-- Source data follows --

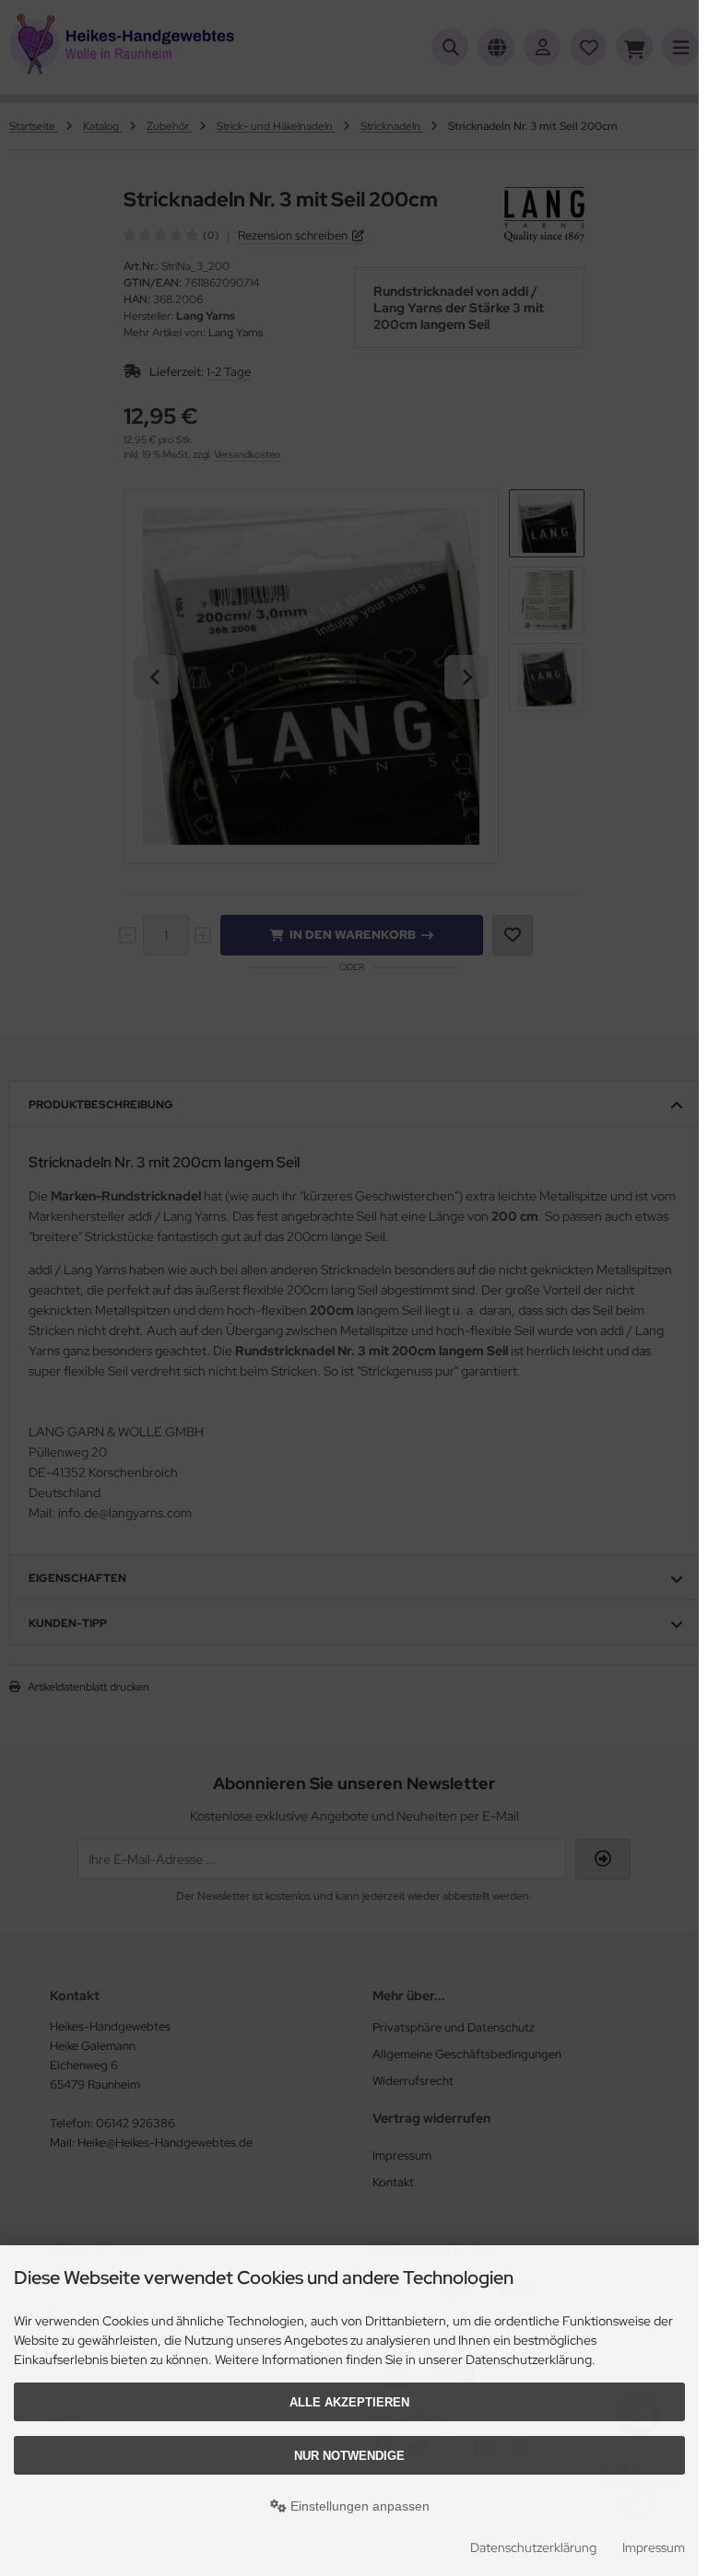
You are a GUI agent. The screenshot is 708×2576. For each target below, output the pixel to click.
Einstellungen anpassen (358, 2506)
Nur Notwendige (349, 2456)
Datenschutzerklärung (533, 2547)
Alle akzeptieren (349, 2402)
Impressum (653, 2547)
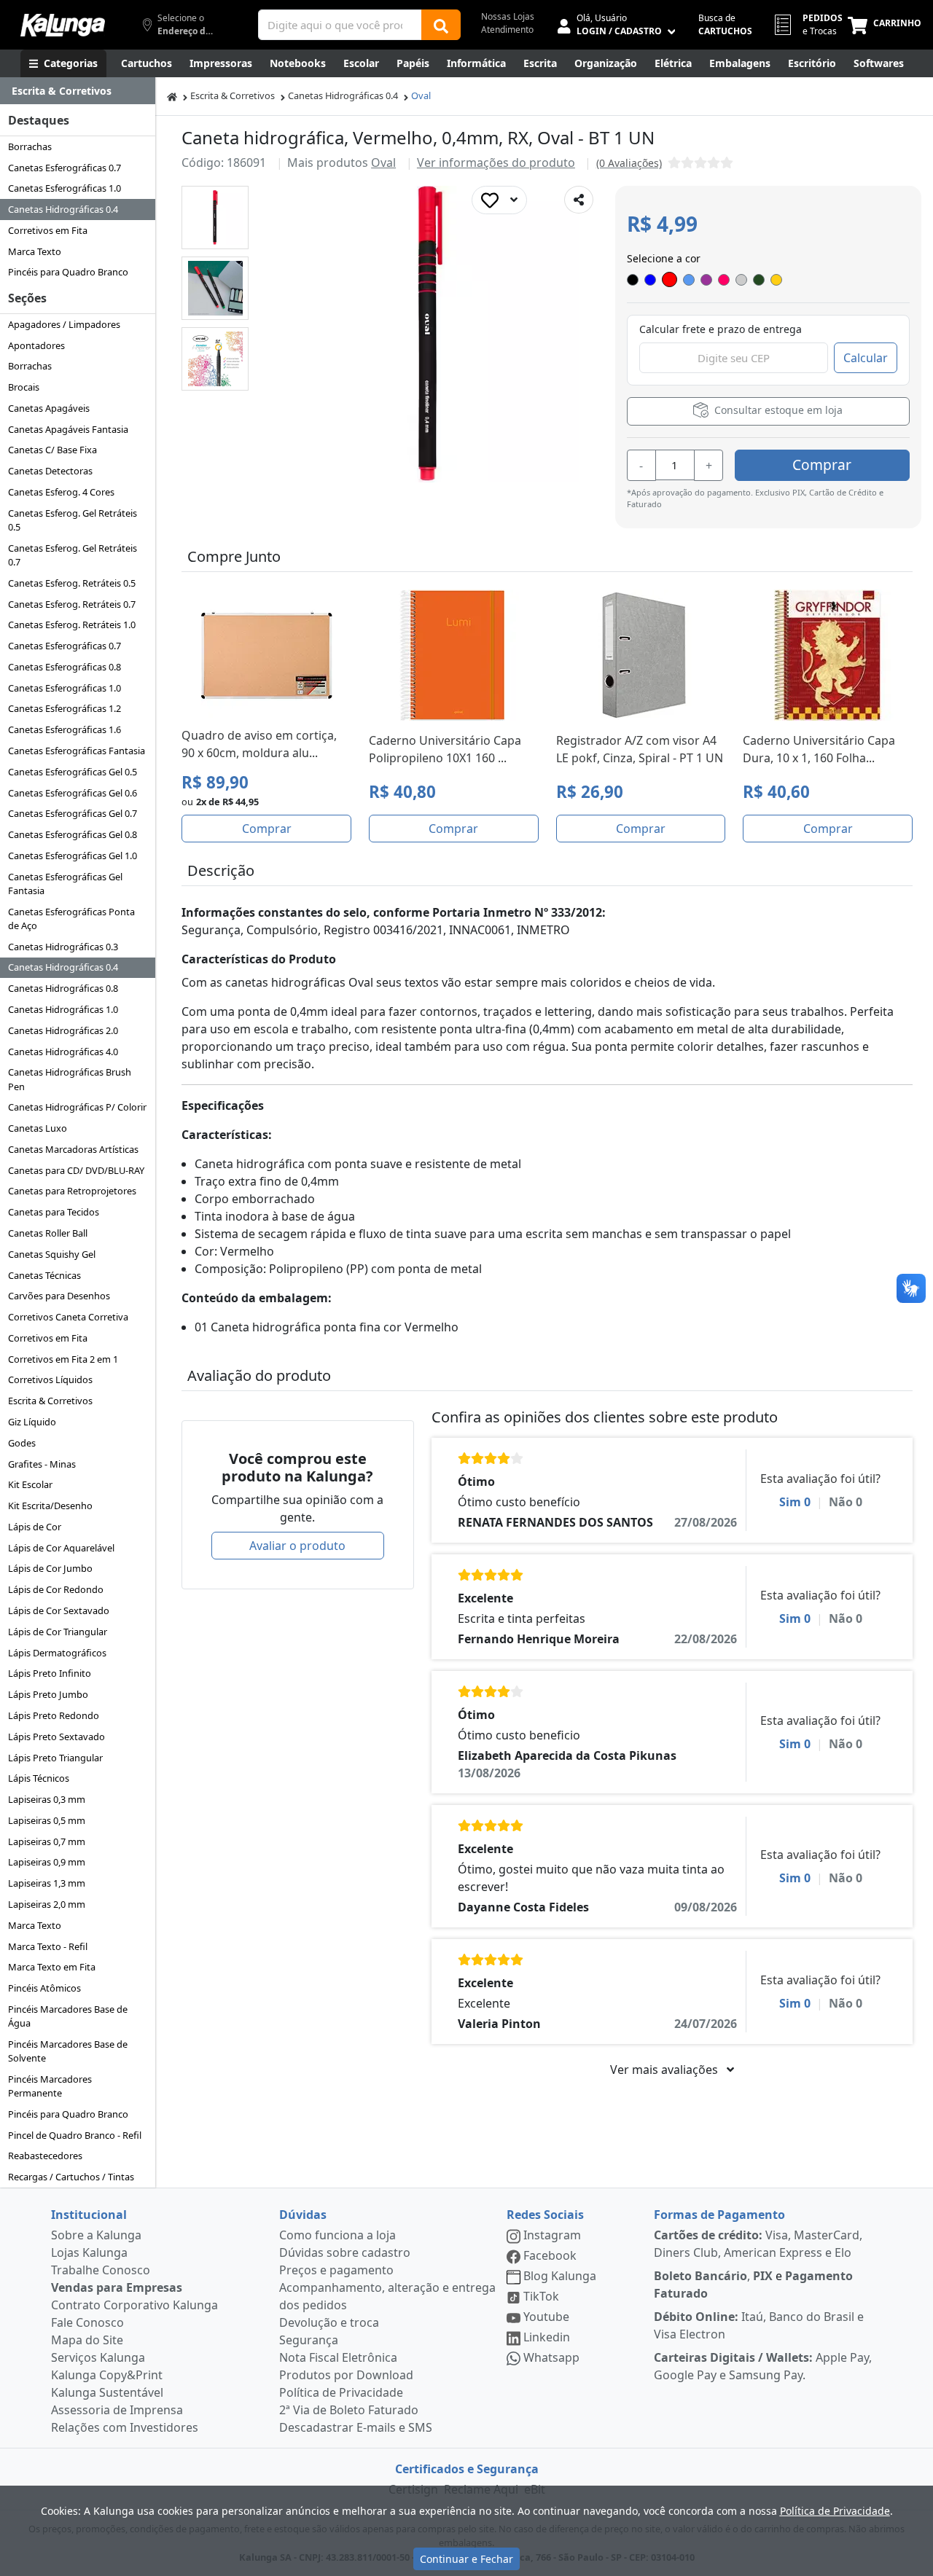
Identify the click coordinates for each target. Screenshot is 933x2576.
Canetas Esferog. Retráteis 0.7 (72, 604)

-- Source data concluded --

▸ Exercise
What is needed is an exact copy of the records above, with no pictures in it.

▸ Exercise output
You are a GUI agent. The screenshot is 708×2576. For each target below, output the pixel to click.
Einstellungen anpassen (358, 2506)
Nur Notwendige (349, 2456)
Datenschutzerklärung (533, 2547)
Alle akzeptieren (349, 2402)
Impressum (653, 2547)
Identify the click coordinates for each target. Screenshot is 933x2576.
Canetas Esferog. Retráteis 0.7 (72, 604)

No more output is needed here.